Haïti : le chargé d’affaires Henry Wooster alerte sur les gangs qui menacent l’État avec des armes venues des États-Unis

Les gangs armés constituent l’une des principales menaces à la sécurité et à la stabilité d’Haïti. Devant le Sénat américain, le chargé d’affaires des États-Unis en Haïti, Henry Wooster, a estimé que ces groupes rassemblent plus de 12 000 membres, dont environ 3 000 formant un noyau dur bien équipé et entraîné, capable de contrôler des quartiers entiers et de défier les forces de l’ordre qui sont nettement inférieur en effectif.
Par ailleurs, Henry Wooster a indiqué que l’effectif total de la Police Nationale d’Haïti (PNH) s’élève à 6 000 agents, mais seulement 400 d’entre eux sont réellement engagés dans les opérations de lutte contre les gangs armés. Cette situation souligne les limites opérationnelles des forces de sécurité face à l’ampleur de la menace et à l’organisation des groupes criminels.

Le diplomate a alerté sur l’ampleur de cette menace, affirmant que la combinaison d’une criminalité organisée et d’institutions fragiles rend Haïti particulièrement vulnérable à la violence. Selon lui, le pays est confronté à une instabilité chronique qui entrave le fonctionnement des institutions publiques et limite la protection des citoyens.
Henry Wooster a également souligné que la crise politique aggravait la situation sécuritaire. L’absence d’élections nationales depuis plus de dix ans, le manque de consensus au sein de la classe dirigeante et l’absence de réformes structurelles fragilisent l’État et compliquent toute tentative de rétablissement de l’ordre public.
Pour faire face à cette urgence, Washington a annoncé un renforcement du soutien aux forces de sécurité haïtiennes, incluant la fourniture de matériel, un appui logistique et des programmes de formation spécialisés.
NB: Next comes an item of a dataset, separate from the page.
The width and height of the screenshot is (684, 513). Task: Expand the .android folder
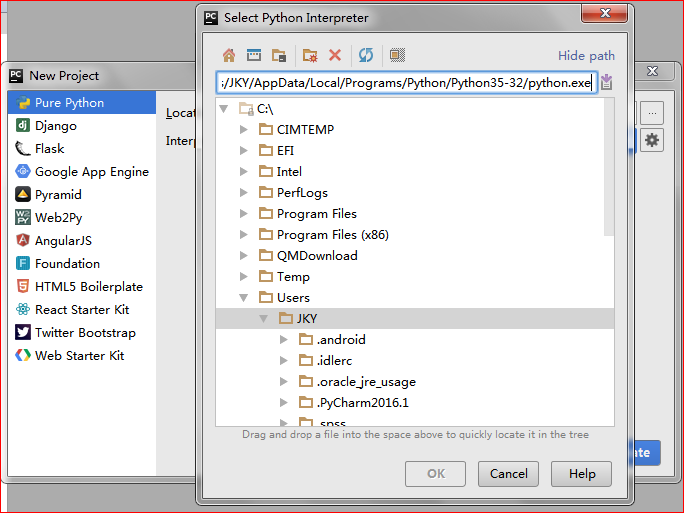click(284, 340)
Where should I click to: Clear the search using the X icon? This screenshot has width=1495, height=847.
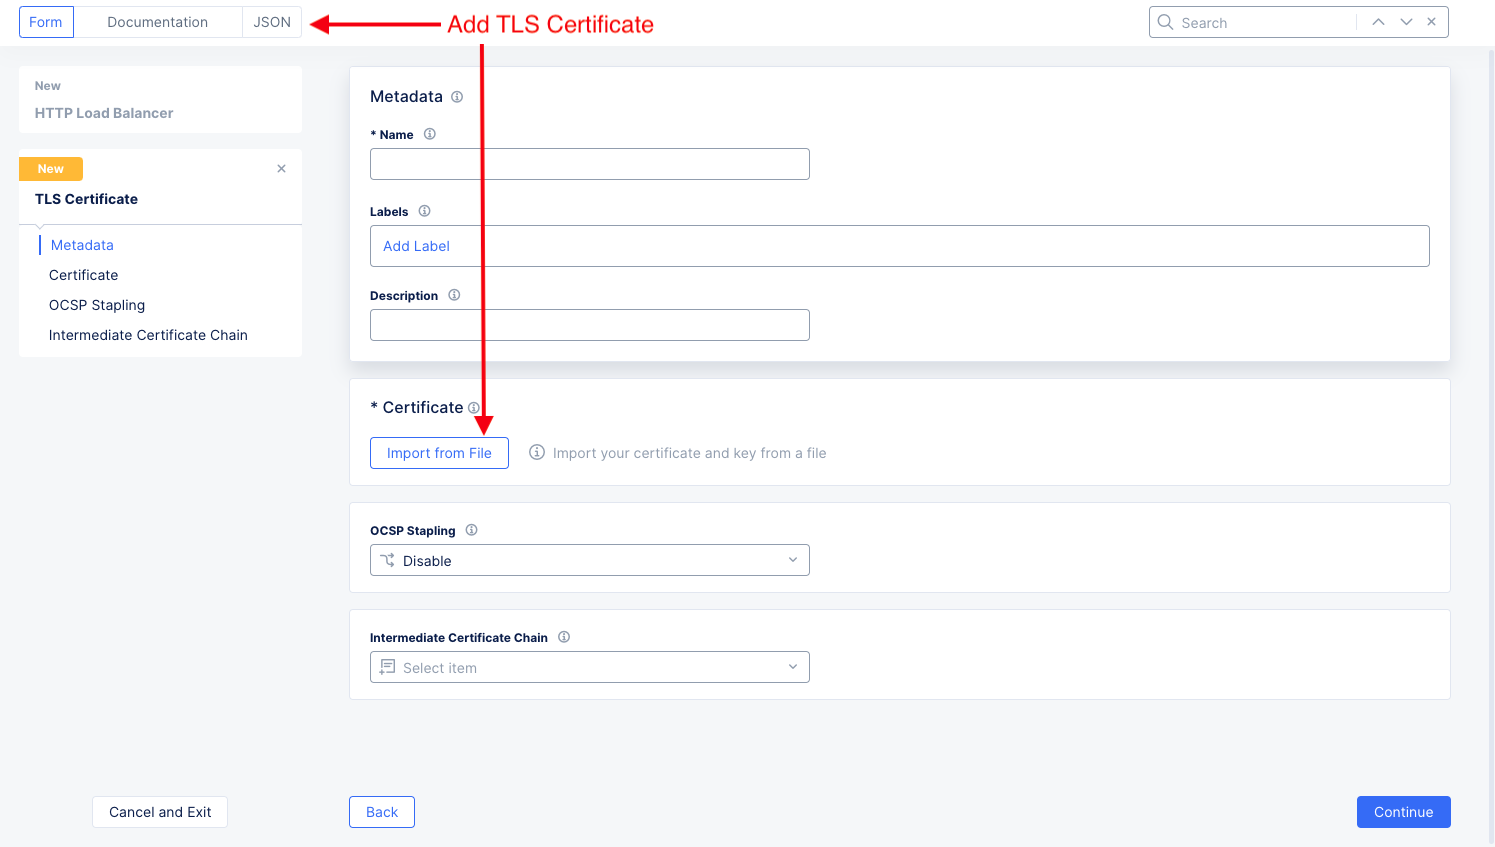click(1431, 21)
Les autorités américaines ont également validé l’intervention encadrée d’une société privée de sécurité, autorisée à recourir à la force létale contre les gangs pour sécuriser les zones sensibles et restaurer l’autorité de l’État.
Dans un pays où l’insécurité s’enracine, la question demeure : ces mesures suffiront-elles à inverser la tendance ? A souligner l’ironie de la situation, puisque les armes utilisées par les gangs proviennent en partie des États-Unis, alimentant indirectement l’insécurité que Washington prétend combattre.